- SOURCE PASSAGE -
──────

And I base this on my experiences with hydraulic servo valves & pumps on plastic injection presses.

If the MDS system will truly not actuate for oil viscosities over the 8.5 to 9.0 cSt range, then with our cold winter weather, there's alot of Hemi drivers who can't get the MDS to activate due to the 5W-20 in the crankcase being only 195C degrees and 10 cSt.




Well is the Chrysler engineers say 5w20, I am going to use 5w20. Why go thicker and get worse fuel economy and due to thicker oil and having that oil in addition not having the MDS kicking in.

The manual states in bold, USE 5W20 ONLY. I have read that people were having bad economy only to find out that the oil change shop put in 5w or 10w30 in their engine and the MDS wasn't coming on as easily.

No one with this system should chance it. Why, so we can lose economy?
 
I use 5w-20 in mine with a couple of litres of GC thrown in. The GC would raise the overall viscosity to a small degree but it does not appear to be affecting my fuel economy. The dealership had put 5w-30 into it once. I told 'em all later on that the MDS requires a twenty-weight oil and they all gave me dumb looks.... Anyway, I'm looking after the oil changes from here on out.

I'm tempted to try giving it a run of straight green GC this coming summer for the heck of it. We'll see.

John.
 
Going to a thick 0w30 is not a smart idea at all.

Just because the mechanics are morons wouldn't mean I would follow them.

──────

- SET TASK 1 -
Duplicate the stretch of the engine oil discussion from "And I base this" through "on as easily.".
- SET TASK 2 -
Go on with the discussion about engine oil and the Hemi's MDS, beginning right after its last sentence.

- DATA LINES -
──────

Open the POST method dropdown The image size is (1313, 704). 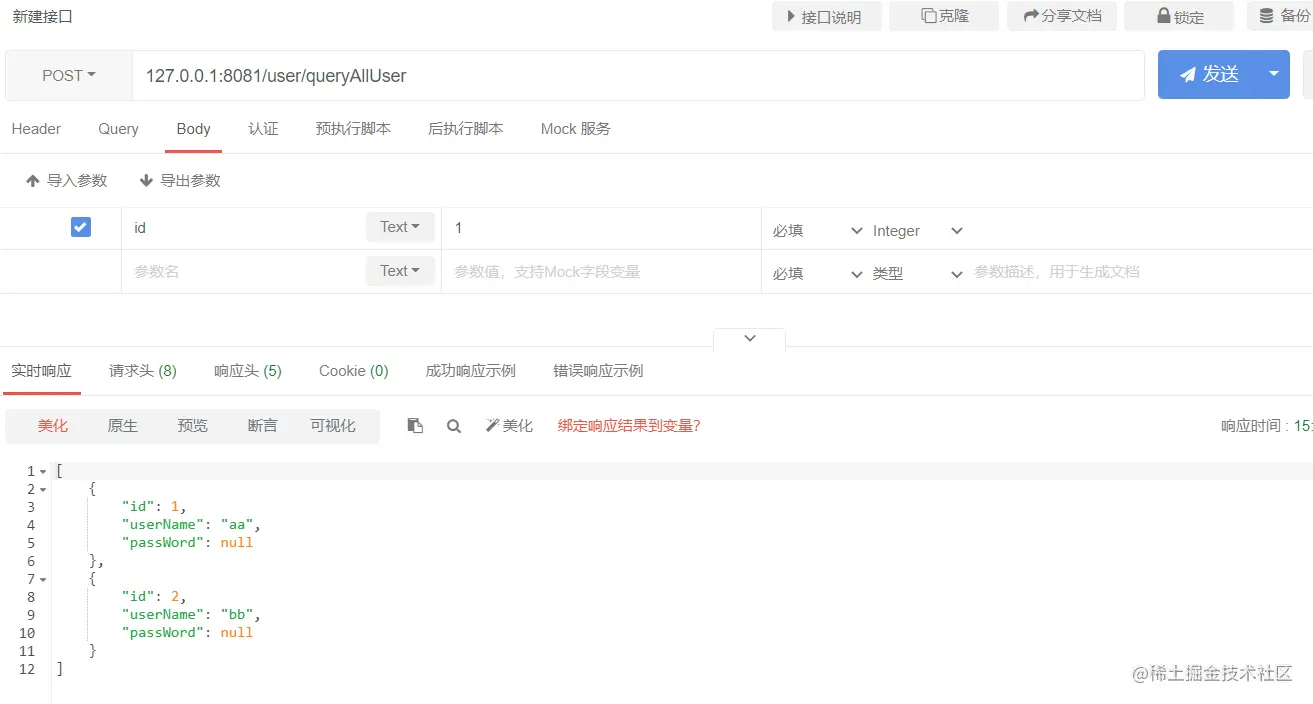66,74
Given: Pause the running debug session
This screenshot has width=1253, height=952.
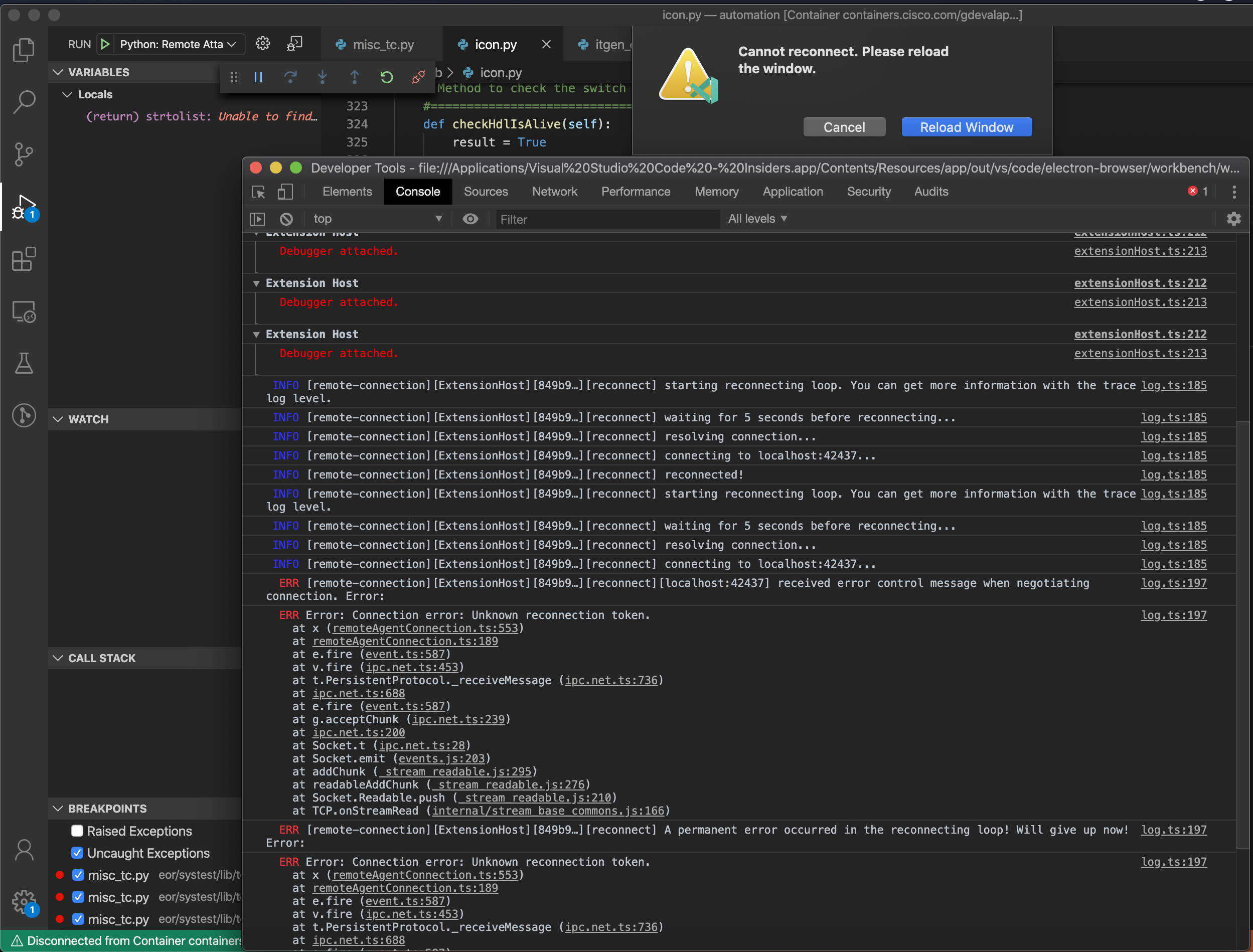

──────

- TASK RESPONSE 1 -
And I base this on my experiences with hydraulic servo valves & pumps on plastic injection presses.

If the MDS system will truly not actuate for oil viscosities over the 8.5 to 9.0 cSt range, then with our cold winter weather, there's alot of Hemi drivers who can't get the MDS to activate due to the 5W-20 in the crankcase being only 195C degrees and 10 cSt.




Well is the Chrysler engineers say 5w20, I am going to use 5w20. Why go thicker and get worse fuel economy and due to thicker oil and having that oil in addition not having the MDS kicking in.

The manual states in bold, USE 5W20 ONLY. I have read that people were having bad economy only to find out that the oil change shop put in 5w or 10w30 in their engine and the MDS wasn't coming on as easily.

- TASK RESPONSE 2 -
Its funny how everyone was so afraid of the thin oil, now they are afraid of the thick oil. 10w30 or 0w30 is certainly not too thick. Especially if you go extended oil changes with a thin oil, because oil thickens with the contaminates. Now I use 5w30 oil in my 2006 Hemi and am going to 10w30, I dont have the MDS, its a 3/4 ton. But I live in Florida and the tematures never go below freezing and I want a oil that will handle the heat better than a oil that handles the cold. Why do most high dollar cars call for 5w40? There is more to how Dodge and Ford "engineer" the cars, more like economics, CAFE, and how long they keep the cars, and making it past warranty. If 5w20 is such a engineering feat, how come Ford doesnt even spec it for any of thier cars or trucks in Europe, and how come didnt change anything in alot of thier motors yet call for a lighter oil now. As far as warranty issues the dealers make big bucks on warranty issues, Ive seen this in many years of new company vehicles. They would have to prove it was a "oil only" related failure. I would bet most if not all garages use 5w30/10w30 and dont even stock 5w20 in thier bulk tanks. I ask my friends who work at dealerships and two out of three, in Pennsyvania, neverless, say they put 10w30 in all the oil changes, that is all the dealer gets, price the oil by the drum and youll see why.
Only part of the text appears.